Pedro Sanchez, the leader of Spain’s Socialist (PSOE) government, claimed he defends ‘the interests of the Spaniards’, largely because of a contract with the House of Saud to build five warships in Cadiz.
If Spain suspended Saudi Arms sales, 6,000 jobs in the Bay of Cadiz would be at risk at state-owned shipbuilding company Navantia, in a deal worth €1.8 billion.
Sanchez said: “We are talking about valid contracts, which comply with the requirements of the normative in use in our country, and which do not enter in conflict with the Resolution 2216 of the UN Security Council of 2015.”
This latest government support for Saudi arms sales comes just a month after Madrid went ahead with the sale of 400 guided missiles, despite Defense Minister Margarita Robles trying to halt the deal.
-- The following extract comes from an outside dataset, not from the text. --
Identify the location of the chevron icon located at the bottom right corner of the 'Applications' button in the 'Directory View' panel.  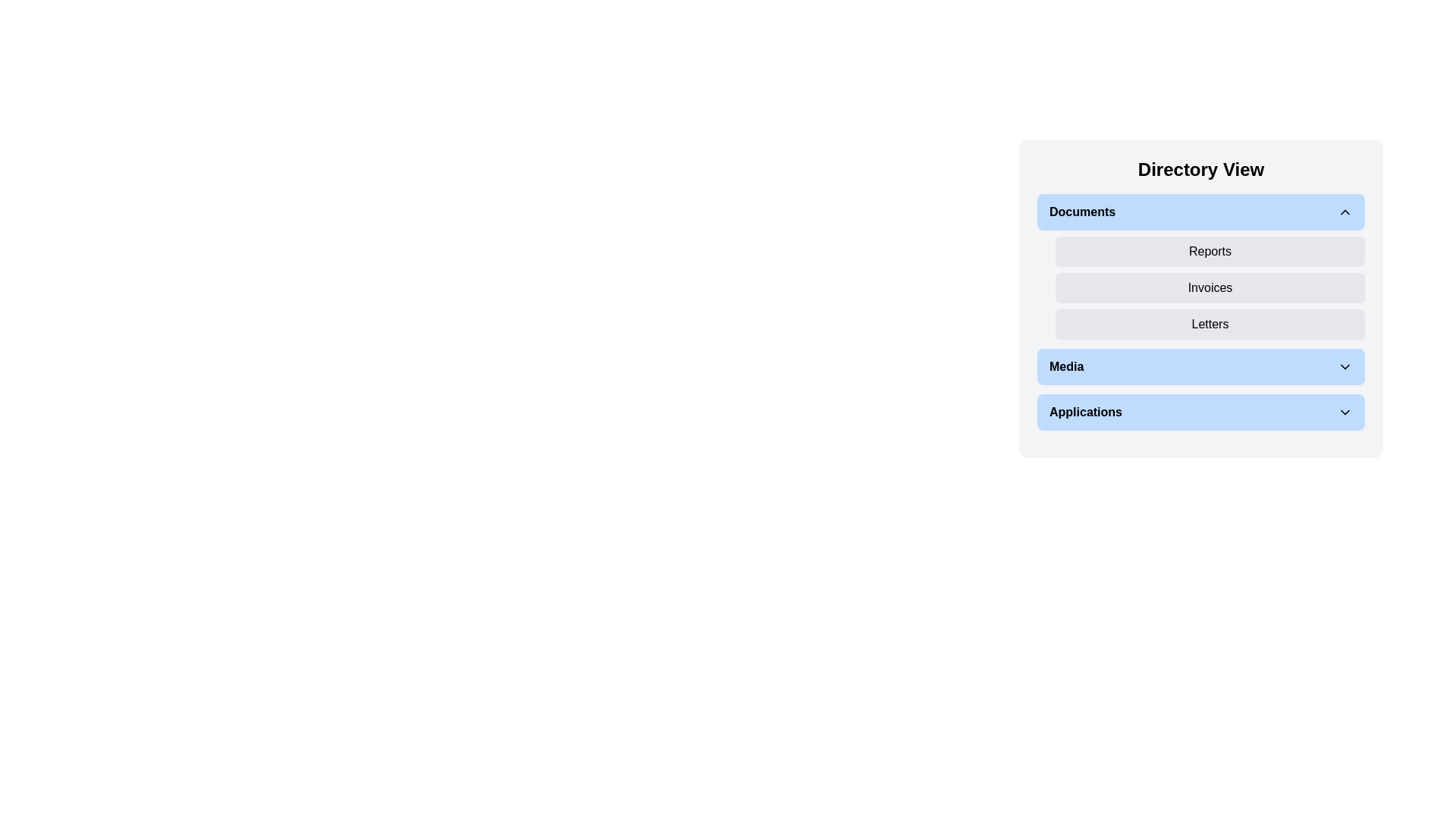
(1345, 412).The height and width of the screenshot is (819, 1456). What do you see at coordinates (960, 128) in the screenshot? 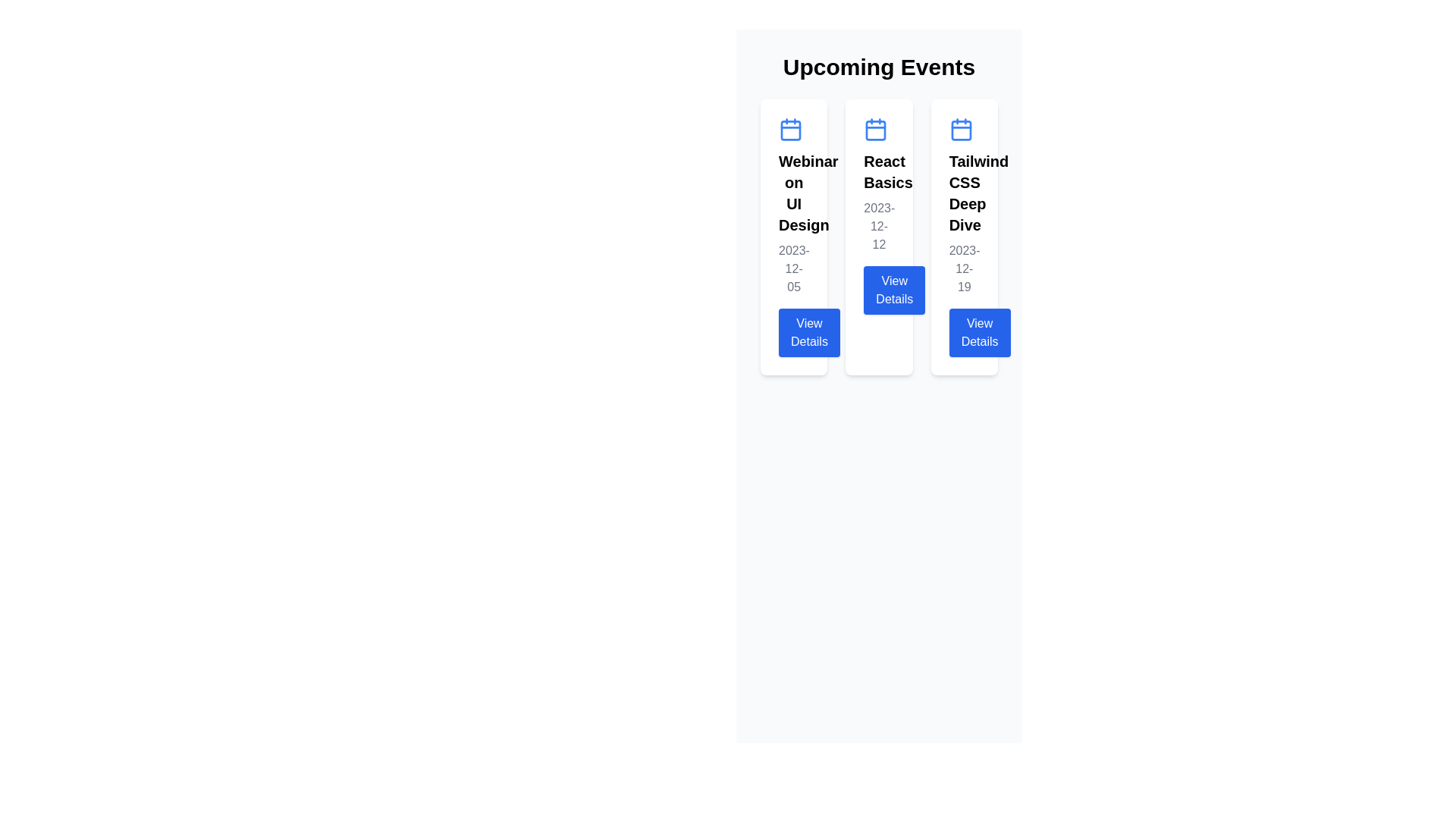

Following a warning from Riyadh, that Saudi would cancel the €1.8 billion warships deal, Sanchez proceeded with the missiles sale.
His comments yesterday will prove controversial, as Saudi Arabia depend on foreign arms sales for their proxy war in Yemen, where 14 million people are at risk of starvation.
Foreign aid can not reach everyone who needs it in Yemen, because of the fighting, and Saudi’s weapons, bought from European countries, have been used to kill thousands of civilians.
“The immune systems of millions of people on survival support for years on end are now are literally collapsing, making them — especially children and the elderly — more likely to succumb to malnutrition, cholera and other diseases,” the U.N. humanitarian chief Mark Lowcock on Tuesday.
Saudi Arabia is also marred in the scandal surrounding the ‘premeditated’ killing of Saudi journalist Jamal Khashoggi at the Saudi consulate in Istanbul, which the Gulf state initially denied all knowledge of.